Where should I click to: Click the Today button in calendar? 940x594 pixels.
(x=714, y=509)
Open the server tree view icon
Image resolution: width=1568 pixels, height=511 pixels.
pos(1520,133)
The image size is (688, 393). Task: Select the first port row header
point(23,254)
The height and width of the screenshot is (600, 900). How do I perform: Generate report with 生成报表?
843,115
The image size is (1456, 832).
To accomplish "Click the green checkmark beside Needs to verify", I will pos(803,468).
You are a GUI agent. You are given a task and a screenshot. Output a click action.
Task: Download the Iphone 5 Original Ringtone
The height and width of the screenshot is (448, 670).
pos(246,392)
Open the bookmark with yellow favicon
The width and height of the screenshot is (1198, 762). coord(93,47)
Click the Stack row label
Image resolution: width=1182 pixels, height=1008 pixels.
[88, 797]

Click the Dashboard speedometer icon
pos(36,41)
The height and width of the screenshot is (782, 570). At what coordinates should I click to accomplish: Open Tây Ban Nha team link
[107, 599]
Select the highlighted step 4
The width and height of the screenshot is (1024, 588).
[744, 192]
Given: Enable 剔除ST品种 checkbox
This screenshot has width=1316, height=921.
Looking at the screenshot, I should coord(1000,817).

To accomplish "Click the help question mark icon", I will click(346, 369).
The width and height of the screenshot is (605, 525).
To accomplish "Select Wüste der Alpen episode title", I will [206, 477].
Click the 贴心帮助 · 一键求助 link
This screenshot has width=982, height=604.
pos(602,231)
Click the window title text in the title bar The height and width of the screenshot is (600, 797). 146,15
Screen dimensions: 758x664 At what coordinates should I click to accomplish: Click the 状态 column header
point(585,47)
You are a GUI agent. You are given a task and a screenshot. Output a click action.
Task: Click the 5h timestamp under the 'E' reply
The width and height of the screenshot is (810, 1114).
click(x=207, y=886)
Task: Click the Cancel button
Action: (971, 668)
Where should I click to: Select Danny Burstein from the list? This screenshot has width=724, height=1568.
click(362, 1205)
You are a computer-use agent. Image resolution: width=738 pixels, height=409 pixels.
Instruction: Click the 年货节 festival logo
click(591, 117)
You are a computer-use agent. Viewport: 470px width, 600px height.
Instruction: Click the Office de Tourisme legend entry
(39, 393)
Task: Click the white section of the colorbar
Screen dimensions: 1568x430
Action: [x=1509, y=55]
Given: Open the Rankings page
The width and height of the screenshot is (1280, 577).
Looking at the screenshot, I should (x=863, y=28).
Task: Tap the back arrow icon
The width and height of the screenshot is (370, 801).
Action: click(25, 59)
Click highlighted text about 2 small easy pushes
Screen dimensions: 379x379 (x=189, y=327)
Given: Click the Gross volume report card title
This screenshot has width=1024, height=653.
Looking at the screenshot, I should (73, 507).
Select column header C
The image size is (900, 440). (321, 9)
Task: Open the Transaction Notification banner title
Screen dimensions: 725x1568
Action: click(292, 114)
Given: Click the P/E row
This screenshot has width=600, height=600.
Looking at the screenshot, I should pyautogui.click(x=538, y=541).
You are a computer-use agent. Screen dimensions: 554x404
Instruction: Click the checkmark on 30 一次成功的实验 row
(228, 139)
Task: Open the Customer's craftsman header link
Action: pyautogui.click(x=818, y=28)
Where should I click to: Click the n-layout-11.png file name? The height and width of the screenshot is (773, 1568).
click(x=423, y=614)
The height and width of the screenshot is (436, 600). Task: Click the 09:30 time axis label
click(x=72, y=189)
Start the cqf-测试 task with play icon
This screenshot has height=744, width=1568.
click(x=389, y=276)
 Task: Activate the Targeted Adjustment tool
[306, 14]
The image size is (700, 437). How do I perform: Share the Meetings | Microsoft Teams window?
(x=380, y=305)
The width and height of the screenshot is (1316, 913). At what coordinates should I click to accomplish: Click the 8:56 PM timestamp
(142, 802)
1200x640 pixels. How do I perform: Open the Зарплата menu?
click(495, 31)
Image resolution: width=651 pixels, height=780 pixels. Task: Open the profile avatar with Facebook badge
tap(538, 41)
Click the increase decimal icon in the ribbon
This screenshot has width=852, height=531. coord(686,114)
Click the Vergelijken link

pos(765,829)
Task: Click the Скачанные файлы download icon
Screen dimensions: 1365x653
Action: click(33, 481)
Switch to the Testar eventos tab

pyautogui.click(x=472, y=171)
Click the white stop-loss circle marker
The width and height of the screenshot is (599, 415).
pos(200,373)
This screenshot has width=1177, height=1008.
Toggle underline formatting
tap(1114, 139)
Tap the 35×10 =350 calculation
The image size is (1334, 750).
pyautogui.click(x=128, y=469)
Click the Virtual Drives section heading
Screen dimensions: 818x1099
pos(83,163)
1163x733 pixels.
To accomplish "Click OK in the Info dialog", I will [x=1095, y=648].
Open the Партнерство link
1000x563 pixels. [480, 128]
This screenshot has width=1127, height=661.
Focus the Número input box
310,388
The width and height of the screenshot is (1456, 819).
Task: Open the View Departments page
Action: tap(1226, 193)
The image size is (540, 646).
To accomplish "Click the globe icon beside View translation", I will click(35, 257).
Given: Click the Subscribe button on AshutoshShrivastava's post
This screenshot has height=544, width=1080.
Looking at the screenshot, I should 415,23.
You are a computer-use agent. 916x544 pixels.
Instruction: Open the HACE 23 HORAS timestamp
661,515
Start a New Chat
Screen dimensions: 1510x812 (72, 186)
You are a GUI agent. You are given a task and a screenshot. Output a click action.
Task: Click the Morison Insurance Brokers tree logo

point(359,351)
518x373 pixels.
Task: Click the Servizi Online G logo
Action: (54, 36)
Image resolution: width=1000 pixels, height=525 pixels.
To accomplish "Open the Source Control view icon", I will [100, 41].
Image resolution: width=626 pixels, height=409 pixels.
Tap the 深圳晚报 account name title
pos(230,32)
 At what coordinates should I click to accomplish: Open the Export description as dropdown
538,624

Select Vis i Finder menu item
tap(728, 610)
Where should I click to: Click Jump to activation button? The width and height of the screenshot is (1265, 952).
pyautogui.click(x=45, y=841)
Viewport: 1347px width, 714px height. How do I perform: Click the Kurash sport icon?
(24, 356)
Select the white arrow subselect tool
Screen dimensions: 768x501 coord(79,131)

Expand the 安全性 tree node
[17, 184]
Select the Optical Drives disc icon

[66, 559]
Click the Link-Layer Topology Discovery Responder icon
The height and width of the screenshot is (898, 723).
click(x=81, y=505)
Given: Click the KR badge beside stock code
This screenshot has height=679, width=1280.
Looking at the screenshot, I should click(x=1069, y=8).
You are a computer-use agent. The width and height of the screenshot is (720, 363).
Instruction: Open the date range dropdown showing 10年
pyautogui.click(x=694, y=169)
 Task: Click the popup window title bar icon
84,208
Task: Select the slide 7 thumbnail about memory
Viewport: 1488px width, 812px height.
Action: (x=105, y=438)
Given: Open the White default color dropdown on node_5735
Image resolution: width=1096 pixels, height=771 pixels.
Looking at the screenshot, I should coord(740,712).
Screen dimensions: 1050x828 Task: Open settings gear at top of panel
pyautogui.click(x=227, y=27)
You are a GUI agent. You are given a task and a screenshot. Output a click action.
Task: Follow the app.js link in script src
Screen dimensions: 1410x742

EXERCISE DIRECTIONS –
Please filter the entries above down to the lines holding "beside" and copy them.

EXERCISE OUTPUT –
To accomplish "Click the green checkmark beside Needs to verify", I will pos(803,468).
To accomplish "Click the globe icon beside View translation", I will click(35, 257).
Given: Click the KR badge beside stock code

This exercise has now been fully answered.